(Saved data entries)
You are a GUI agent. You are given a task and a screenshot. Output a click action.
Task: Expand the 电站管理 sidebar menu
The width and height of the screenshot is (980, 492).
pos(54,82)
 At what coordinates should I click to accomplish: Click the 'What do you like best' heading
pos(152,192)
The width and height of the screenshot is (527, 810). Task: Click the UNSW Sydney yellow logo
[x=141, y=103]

● **WHAT TO WORK ON**
Please repeat the lines above exactly, beginning with the line that contains "The width and height of the screenshot is (980, 492)." and ending with the final one.

● **RESULT OF THIS TASK**
The width and height of the screenshot is (980, 492).
pos(54,82)
 At what coordinates should I click to accomplish: Click the 'What do you like best' heading
pos(152,192)
The width and height of the screenshot is (527, 810). Task: Click the UNSW Sydney yellow logo
[x=141, y=103]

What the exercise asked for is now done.